SUPPLIED RECORDS:
--------
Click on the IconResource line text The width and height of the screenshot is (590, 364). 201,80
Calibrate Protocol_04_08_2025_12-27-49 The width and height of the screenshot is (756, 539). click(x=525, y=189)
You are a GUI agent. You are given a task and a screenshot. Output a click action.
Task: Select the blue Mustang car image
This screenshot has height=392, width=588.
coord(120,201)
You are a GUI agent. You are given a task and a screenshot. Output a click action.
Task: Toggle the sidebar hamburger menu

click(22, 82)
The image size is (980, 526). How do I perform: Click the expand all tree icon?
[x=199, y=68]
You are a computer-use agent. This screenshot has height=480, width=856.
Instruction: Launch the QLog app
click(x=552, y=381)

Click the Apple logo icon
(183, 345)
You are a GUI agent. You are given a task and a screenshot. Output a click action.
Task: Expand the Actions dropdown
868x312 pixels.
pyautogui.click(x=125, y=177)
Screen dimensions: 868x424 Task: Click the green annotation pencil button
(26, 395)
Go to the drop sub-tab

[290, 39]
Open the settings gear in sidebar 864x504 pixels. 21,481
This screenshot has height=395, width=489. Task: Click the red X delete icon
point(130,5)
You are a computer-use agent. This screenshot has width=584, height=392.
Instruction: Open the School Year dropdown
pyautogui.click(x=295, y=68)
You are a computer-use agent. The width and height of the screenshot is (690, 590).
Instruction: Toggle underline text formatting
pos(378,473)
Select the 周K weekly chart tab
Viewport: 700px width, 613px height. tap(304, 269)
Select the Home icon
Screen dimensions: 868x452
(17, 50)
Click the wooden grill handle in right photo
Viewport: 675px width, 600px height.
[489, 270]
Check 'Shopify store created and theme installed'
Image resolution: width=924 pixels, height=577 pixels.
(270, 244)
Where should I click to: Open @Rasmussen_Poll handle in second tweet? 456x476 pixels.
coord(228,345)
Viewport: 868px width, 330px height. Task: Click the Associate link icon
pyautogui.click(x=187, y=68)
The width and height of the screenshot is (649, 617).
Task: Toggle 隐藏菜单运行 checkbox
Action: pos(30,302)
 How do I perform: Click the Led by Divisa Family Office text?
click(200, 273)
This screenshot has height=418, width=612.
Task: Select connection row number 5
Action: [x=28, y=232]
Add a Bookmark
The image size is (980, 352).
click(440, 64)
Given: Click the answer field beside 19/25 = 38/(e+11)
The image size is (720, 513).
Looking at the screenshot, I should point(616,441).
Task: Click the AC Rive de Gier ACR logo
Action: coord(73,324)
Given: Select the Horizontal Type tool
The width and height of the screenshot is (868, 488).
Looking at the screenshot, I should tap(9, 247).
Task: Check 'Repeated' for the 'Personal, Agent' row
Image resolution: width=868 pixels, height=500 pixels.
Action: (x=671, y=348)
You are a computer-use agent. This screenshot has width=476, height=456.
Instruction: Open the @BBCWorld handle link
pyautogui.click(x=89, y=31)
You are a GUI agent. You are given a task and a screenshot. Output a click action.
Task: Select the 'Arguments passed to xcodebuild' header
--------
EXERCISE INSTRUCTIONS:
The response should hold exactly the lines starting at the line with "Go to the drop sub-tab" and ending at the line with "Click the wooden grill handle in right photo", and no other line of the material above.

WRITTEN RESPONSE:
Go to the drop sub-tab

[290, 39]
Open the settings gear in sidebar 864x504 pixels. 21,481
This screenshot has height=395, width=489. Task: Click the red X delete icon
point(130,5)
You are a computer-use agent. This screenshot has width=584, height=392.
Instruction: Open the School Year dropdown
pyautogui.click(x=295, y=68)
You are a computer-use agent. The width and height of the screenshot is (690, 590).
Instruction: Toggle underline text formatting
pos(378,473)
Select the 周K weekly chart tab
Viewport: 700px width, 613px height. tap(304, 269)
Select the Home icon
Screen dimensions: 868x452
(17, 50)
Click the wooden grill handle in right photo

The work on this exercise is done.